L’Espagne, quoique toujours moins exposée que d’autres pays aux incidens, aux conflits extérieurs, tient à ne pas paraître se désintéresser du mouvement des choses en Europe. Elle vient de publier son « livre rouge, » résumé des plus récentes négociations de sa diplomatie au sujet de l’isthme de Suez et des affaires du Maroc. Elle a voulu aussi, tout dernièrement, rehausser l’éclat de sa représentation extérieure en donnant à ses agens auprès des grandes cours le titre et le caractère d’ambassadeurs. Elle a l’ambition toute naturelle de n’être pas oubliée plus que d’autres. Elle se souvient d’avoir compté dans les temps anciens au congrès de Vienne, et elle voudrait retrouver une place parmi les « grandes puissances. » C’est un désir qui perce assez souvent dans sa diplomatie; mais, évidemment, ce n’est point là ce qu’il y a de plus important, de plus pressant pour elle aujourd’hui; elle n’a aucun intérêt à rechercher les grands rôles diplomatiques et les aventures extérieures, où elle se compromettrait sans profit.
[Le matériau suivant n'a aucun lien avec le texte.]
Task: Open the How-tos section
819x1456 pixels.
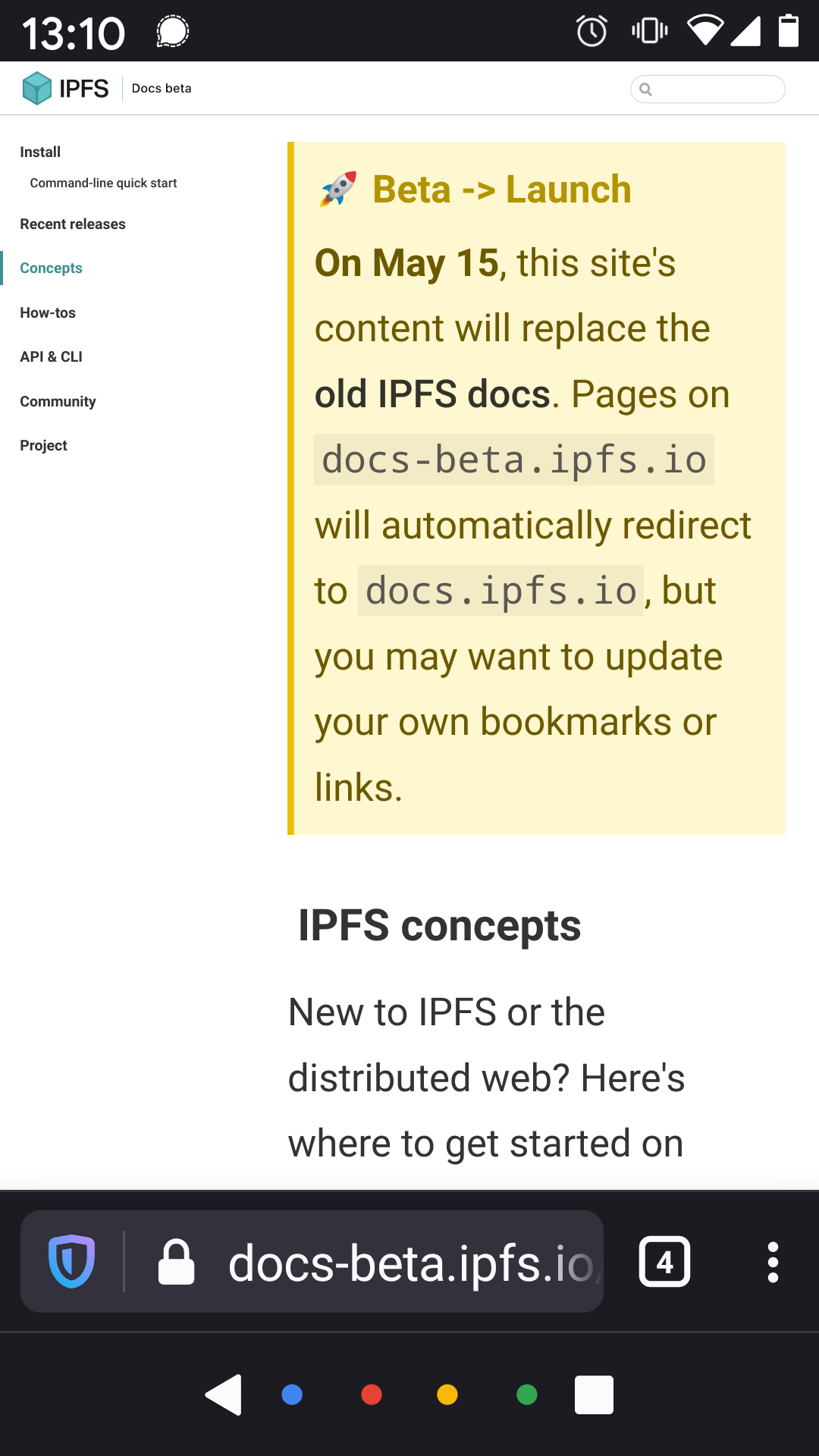Action: [48, 312]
Ce n’est point de cela qu’il s’agit pour le moment à Madrid; il s’agit avant tout des affaires du jour, de l’existence du ministère, de la lutte des partis remis en présence depuis quelques semaines devant le parlement, des conflits intimes d’influences, d’une politique intérieure qui ne laisse pas d’être embrouillée, qui a ses incidens, ses péripéties et même encore une fois, à ce qu’il paraît, ses intrigues mystérieuses.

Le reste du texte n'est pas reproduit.